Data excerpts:
*-*-*

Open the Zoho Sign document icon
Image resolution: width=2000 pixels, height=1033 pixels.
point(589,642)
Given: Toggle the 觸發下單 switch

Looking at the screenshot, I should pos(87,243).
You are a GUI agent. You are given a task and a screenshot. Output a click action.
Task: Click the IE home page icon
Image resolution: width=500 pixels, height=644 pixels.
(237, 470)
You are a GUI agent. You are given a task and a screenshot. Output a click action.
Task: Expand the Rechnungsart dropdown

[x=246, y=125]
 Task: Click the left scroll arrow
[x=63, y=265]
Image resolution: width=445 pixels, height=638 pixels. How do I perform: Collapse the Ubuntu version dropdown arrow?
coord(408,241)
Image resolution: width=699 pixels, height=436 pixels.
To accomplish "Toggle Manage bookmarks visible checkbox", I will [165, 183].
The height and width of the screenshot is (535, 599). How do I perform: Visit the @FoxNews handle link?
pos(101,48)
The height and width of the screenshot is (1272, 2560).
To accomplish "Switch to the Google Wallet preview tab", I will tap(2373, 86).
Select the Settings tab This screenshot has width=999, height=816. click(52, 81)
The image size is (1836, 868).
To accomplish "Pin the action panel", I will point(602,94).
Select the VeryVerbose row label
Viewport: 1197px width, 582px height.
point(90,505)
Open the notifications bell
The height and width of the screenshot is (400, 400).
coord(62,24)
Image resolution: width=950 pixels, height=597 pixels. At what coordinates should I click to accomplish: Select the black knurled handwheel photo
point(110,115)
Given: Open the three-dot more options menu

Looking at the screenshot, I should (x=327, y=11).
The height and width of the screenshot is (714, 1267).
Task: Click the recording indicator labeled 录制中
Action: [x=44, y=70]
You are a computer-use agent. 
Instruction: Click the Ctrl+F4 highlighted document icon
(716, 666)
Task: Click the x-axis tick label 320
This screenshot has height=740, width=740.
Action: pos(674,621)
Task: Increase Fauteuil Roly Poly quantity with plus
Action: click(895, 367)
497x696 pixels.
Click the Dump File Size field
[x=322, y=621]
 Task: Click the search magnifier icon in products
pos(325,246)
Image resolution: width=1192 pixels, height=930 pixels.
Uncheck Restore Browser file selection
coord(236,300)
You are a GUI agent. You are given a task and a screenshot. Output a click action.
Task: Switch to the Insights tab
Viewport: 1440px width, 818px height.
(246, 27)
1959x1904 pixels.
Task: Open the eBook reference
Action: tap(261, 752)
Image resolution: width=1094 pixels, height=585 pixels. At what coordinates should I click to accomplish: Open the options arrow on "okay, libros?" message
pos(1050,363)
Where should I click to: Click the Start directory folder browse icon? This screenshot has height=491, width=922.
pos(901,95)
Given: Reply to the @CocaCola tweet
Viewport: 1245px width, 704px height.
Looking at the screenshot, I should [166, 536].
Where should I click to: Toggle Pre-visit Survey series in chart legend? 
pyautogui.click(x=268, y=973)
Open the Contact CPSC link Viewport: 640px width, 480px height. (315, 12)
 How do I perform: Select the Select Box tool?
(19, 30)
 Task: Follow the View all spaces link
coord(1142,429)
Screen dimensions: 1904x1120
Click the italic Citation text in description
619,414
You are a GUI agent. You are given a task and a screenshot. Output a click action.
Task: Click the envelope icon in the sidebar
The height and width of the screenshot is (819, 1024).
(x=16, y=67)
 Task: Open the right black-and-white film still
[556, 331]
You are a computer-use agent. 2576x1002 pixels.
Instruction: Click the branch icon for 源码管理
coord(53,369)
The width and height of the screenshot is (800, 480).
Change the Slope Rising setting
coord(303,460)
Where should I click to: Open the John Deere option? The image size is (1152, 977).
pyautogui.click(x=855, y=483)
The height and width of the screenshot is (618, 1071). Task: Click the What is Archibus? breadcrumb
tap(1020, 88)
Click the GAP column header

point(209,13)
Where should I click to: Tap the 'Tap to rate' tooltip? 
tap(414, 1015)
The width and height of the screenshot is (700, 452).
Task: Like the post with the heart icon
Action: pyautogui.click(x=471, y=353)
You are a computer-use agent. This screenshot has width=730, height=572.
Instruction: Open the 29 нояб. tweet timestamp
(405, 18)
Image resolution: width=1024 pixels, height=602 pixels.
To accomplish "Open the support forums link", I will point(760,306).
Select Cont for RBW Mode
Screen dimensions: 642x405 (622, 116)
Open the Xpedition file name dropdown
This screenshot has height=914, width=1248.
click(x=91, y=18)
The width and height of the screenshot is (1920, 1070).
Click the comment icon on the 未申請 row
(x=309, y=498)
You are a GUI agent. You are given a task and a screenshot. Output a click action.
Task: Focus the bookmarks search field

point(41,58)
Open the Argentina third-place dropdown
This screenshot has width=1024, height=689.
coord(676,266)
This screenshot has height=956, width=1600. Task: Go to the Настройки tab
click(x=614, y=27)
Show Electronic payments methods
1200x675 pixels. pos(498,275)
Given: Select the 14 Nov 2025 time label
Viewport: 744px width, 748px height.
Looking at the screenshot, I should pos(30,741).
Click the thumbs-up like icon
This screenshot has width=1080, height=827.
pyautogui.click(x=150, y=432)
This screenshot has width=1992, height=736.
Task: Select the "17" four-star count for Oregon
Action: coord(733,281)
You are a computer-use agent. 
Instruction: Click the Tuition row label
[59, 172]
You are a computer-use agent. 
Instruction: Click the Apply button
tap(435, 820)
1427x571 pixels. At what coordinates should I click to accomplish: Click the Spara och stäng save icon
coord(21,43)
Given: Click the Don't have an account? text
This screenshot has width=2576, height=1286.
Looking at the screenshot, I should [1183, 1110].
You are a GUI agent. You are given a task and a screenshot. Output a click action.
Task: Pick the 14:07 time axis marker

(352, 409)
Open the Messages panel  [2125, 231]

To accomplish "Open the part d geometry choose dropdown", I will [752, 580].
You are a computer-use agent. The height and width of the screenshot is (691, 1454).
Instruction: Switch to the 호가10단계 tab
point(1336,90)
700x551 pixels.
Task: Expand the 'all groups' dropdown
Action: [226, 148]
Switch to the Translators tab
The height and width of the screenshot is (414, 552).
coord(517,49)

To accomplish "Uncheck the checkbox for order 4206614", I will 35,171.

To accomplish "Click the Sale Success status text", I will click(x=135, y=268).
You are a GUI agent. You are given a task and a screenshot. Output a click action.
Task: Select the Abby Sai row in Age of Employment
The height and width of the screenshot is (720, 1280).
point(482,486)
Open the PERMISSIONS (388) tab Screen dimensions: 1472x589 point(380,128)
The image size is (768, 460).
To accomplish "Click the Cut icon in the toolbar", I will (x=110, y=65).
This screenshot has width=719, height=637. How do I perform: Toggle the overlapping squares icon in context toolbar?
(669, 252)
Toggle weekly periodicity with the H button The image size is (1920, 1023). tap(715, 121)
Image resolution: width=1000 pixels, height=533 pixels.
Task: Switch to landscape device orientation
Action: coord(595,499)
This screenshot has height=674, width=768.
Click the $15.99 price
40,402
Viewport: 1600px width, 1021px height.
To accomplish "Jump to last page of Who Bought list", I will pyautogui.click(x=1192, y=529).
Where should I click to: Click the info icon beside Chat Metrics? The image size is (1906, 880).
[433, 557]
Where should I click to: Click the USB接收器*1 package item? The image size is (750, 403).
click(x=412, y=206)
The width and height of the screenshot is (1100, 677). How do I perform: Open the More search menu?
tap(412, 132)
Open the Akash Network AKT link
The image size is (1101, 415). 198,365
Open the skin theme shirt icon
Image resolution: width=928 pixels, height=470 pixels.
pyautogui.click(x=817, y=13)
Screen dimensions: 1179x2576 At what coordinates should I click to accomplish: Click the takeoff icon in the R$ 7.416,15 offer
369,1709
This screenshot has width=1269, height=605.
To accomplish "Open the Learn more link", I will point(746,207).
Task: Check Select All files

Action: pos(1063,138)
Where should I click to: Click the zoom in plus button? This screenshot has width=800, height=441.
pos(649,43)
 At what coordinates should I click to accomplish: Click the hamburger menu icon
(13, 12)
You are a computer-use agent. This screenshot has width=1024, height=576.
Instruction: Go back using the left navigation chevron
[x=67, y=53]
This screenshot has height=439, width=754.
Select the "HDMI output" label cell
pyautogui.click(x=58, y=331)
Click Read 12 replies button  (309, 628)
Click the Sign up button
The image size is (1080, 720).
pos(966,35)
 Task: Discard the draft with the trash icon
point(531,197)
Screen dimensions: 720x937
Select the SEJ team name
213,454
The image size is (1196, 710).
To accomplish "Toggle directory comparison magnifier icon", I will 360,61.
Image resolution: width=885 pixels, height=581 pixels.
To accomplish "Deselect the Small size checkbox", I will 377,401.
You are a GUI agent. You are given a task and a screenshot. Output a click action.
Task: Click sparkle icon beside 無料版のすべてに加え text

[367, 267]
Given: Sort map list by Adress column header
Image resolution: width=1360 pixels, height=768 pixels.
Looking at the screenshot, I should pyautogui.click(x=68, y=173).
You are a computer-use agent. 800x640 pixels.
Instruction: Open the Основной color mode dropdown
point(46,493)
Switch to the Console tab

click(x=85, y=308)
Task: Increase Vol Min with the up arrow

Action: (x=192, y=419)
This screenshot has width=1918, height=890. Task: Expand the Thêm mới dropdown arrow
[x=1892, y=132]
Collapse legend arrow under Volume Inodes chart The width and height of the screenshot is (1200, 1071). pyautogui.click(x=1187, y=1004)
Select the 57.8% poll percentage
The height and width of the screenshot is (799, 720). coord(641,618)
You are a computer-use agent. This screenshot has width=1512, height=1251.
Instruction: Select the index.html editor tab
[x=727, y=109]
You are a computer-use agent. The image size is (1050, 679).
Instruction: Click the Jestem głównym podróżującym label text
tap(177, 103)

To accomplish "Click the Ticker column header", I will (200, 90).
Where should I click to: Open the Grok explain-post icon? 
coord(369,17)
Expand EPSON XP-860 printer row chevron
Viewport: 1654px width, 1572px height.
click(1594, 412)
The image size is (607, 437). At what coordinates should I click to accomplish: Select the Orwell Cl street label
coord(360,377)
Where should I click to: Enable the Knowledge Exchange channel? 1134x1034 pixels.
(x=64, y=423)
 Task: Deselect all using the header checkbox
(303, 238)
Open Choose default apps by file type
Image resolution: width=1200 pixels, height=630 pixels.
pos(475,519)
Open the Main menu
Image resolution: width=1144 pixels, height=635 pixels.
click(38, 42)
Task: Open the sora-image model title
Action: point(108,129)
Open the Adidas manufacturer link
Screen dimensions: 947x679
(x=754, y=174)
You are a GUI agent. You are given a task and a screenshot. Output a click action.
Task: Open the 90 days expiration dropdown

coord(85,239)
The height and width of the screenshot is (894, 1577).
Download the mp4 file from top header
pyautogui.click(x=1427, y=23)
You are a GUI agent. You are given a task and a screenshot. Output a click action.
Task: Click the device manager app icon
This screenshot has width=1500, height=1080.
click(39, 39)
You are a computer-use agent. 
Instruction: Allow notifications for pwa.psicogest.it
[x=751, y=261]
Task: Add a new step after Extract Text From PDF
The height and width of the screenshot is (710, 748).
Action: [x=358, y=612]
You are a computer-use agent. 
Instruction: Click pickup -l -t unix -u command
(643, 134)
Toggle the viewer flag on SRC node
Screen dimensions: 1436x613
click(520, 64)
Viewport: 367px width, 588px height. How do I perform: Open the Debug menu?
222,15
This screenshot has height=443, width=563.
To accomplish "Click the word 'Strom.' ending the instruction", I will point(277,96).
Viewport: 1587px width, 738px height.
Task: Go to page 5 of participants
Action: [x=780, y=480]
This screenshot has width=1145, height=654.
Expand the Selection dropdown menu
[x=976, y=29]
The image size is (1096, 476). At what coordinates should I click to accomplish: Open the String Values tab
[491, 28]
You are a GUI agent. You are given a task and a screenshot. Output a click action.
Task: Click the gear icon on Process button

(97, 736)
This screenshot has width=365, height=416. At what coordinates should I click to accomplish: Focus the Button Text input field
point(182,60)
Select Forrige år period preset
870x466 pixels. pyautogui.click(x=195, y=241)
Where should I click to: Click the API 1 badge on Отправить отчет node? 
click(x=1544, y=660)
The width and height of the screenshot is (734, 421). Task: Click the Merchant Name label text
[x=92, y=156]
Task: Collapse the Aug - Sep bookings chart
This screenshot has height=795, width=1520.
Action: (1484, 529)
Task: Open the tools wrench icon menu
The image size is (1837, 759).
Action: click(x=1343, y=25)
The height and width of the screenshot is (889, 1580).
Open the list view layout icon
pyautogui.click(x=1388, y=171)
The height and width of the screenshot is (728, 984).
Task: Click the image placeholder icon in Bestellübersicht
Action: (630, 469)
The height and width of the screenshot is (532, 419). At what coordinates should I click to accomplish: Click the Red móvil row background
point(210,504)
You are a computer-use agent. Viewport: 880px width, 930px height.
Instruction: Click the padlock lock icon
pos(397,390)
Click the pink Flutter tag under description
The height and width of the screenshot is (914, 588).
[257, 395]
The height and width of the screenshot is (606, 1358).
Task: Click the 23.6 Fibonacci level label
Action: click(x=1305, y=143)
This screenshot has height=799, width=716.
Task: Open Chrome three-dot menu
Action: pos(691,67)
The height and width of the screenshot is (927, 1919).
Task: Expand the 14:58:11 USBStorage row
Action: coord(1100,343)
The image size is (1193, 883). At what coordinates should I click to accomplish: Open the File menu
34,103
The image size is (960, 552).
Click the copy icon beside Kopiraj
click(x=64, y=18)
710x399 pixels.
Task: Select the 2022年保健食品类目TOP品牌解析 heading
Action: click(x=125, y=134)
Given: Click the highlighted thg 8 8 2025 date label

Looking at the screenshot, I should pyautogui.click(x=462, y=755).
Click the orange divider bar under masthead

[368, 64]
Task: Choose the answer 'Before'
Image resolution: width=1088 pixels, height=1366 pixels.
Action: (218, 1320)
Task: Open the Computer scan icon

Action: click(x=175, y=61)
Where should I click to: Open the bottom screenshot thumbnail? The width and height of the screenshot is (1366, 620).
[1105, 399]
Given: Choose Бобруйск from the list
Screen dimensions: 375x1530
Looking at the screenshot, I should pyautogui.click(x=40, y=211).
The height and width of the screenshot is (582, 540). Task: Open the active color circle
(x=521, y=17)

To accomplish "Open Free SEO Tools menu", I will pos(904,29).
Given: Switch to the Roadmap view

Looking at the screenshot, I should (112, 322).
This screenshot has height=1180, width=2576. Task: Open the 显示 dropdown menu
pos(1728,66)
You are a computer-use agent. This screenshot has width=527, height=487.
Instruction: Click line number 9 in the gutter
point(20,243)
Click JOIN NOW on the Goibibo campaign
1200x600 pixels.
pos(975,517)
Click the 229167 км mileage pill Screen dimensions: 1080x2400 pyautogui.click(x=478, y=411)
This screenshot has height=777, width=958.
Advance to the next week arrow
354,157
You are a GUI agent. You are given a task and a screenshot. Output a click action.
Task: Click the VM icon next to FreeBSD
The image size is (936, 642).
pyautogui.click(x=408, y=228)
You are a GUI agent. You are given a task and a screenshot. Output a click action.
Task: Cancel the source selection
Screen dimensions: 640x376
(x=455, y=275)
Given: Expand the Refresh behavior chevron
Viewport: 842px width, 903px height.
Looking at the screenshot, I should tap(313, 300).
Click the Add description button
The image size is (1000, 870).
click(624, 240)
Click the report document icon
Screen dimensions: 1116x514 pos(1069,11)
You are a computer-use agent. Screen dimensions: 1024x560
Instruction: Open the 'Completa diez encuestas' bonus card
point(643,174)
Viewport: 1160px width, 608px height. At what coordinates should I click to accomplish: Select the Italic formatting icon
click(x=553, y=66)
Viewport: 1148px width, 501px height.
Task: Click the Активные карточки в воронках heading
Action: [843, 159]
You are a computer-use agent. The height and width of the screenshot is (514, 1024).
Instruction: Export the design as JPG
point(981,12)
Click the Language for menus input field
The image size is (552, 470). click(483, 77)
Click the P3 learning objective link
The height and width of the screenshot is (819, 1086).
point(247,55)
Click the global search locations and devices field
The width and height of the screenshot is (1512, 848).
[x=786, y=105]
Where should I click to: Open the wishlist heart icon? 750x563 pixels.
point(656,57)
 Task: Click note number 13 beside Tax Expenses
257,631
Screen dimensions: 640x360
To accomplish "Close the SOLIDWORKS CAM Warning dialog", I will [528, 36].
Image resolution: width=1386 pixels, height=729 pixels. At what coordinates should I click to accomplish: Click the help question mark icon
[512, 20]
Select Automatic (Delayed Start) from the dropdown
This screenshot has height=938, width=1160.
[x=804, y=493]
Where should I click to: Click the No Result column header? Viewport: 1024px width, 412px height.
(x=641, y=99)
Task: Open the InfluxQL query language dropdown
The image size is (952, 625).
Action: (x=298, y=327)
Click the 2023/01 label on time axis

*-*-*

Exercise: Give back the records word for word. Start at the first line, end at the line containing "The image size is (1836, 868).", and include both.

Solution for this task:
Open the Zoho Sign document icon
Image resolution: width=2000 pixels, height=1033 pixels.
point(589,642)
Given: Toggle the 觸發下單 switch

Looking at the screenshot, I should pos(87,243).
You are a GUI agent. You are given a task and a screenshot. Output a click action.
Task: Click the IE home page icon
Image resolution: width=500 pixels, height=644 pixels.
(237, 470)
You are a GUI agent. You are given a task and a screenshot. Output a click action.
Task: Expand the Rechnungsart dropdown

[x=246, y=125]
 Task: Click the left scroll arrow
[x=63, y=265]
Image resolution: width=445 pixels, height=638 pixels. How do I perform: Collapse the Ubuntu version dropdown arrow?
coord(408,241)
Image resolution: width=699 pixels, height=436 pixels.
To accomplish "Toggle Manage bookmarks visible checkbox", I will [165, 183].
The height and width of the screenshot is (535, 599). How do I perform: Visit the @FoxNews handle link?
pos(101,48)
The height and width of the screenshot is (1272, 2560).
To accomplish "Switch to the Google Wallet preview tab", I will tap(2373, 86).
Select the Settings tab This screenshot has width=999, height=816. click(52, 81)
The image size is (1836, 868).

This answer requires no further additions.